When Flatt came aboard, Brooffield had assets of $22 billion, revenues of $4.7 billion and operating income of $1.8 billion. Today, it has $91 billion in assets, revenues of $15.9 billion and operating income of $6.6 billion. Over the past 10 years — since Flatt took control — Brookfield has grown in value by 20% a year and 35% annually in the last three years. Shareholders who held its stock at the beginning of 2002 and still hold it today have gains of 676%, compared with 14.7% for the S&P 500.
Brookfield’s next big move will be to spin off its income-producing property businesses into Brookfield Property Partners, which will have $72 billion in assets under administration. Like everything else Flatt has touched, this venture is sure to be a winner.
Longtime shareholders of the 1,700-store chain Casey’s General Stores (NASDAQ:CASY) will remember Alimentation Couche-Tard (PINK:ANCUF), the Canadian convenience-store operator that made a hostile bid for Casey’s in 2010. Couche-Tard ended its bid after Casey’s management borrowed $500 million to repurchase 25% of the outstanding shares. The move scared off Couche-Tard, but it left Casey’s with triple its previous debt.

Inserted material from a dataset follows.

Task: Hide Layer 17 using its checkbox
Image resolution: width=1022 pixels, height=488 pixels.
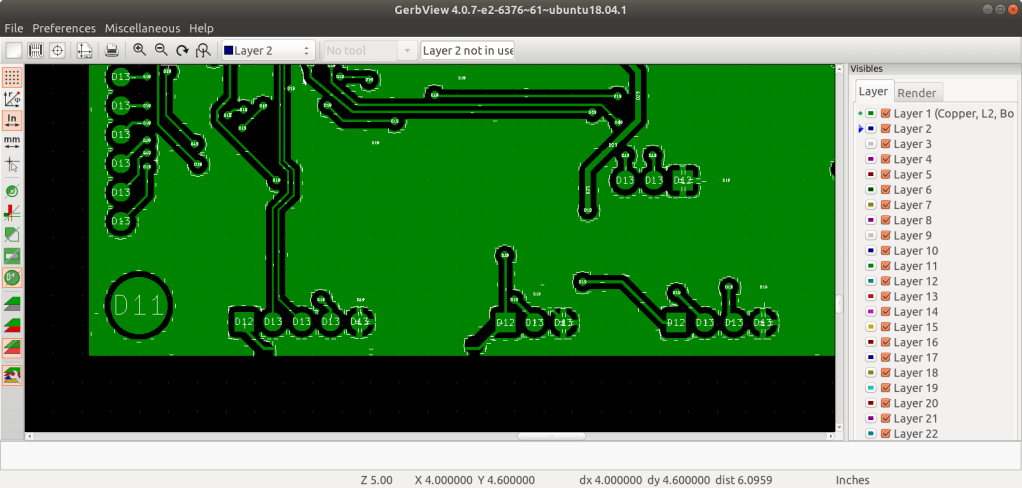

Couche-Tard kept its nose to the grindstone for the next two years, and on June 21 of this year, it was able to announce the completion of its $2.7 billion acquisition of StatOil’s (NYSE:STO), with 2,300 gas stations and convenience stores in Scandinavia.
With Mac’s in Canada, Circle K in the U.S. and now StatOil in Europe, Alimentation Couche-Tard is now one of the biggest store operators in the world, with 8,460 stores, $34.5 billion in revenue and $1.3 billion EBITDA. CEO Alain Bouchard founded the company in 1980 with one convenience store and has been running the company brilliantly ever since. Casey’s might have won the battle, but it definitely will lose this war.
There are plenty of business success stories in Canada, but none is as surprising as that of Lululemon (NASDAQ:LULU), the Vancouver, B.C.-based retailer of yoga wear. Canadians traditionally aren’t good retailers. There’s only a handful of companies over the years that have been successful in the U.S. Alimentation Couche-Tard is one example, though much of its success came via acquisitions.
Meanwhile, Lululemon’s growth has been spectacular — and it doesn’t look as though it will be slowing anytime soon. Revenues in the U.S. have grown from $6.5 million in 2005 to $536.2 million in 2011. Founded in Vancouver in 1998 by Chip Wilson (Canada’s 15th-wealthiest person), LULU’s been popular with Canadians from the very start. But given the horror stories Canadian retailers can tell about their unsuccessful forays into the U.S., it was easy for analysts to be skeptical of LULU’s growth plans.
Well, no longer. Lululemon must now be considered one of Canada’s greatest exports, with more than a billion dollars in revenue. You should continue to expect big things from CEO Christine Day and the rest of her team.
As of this writing, Will Ashworth did not own a position in any of the stocks named here.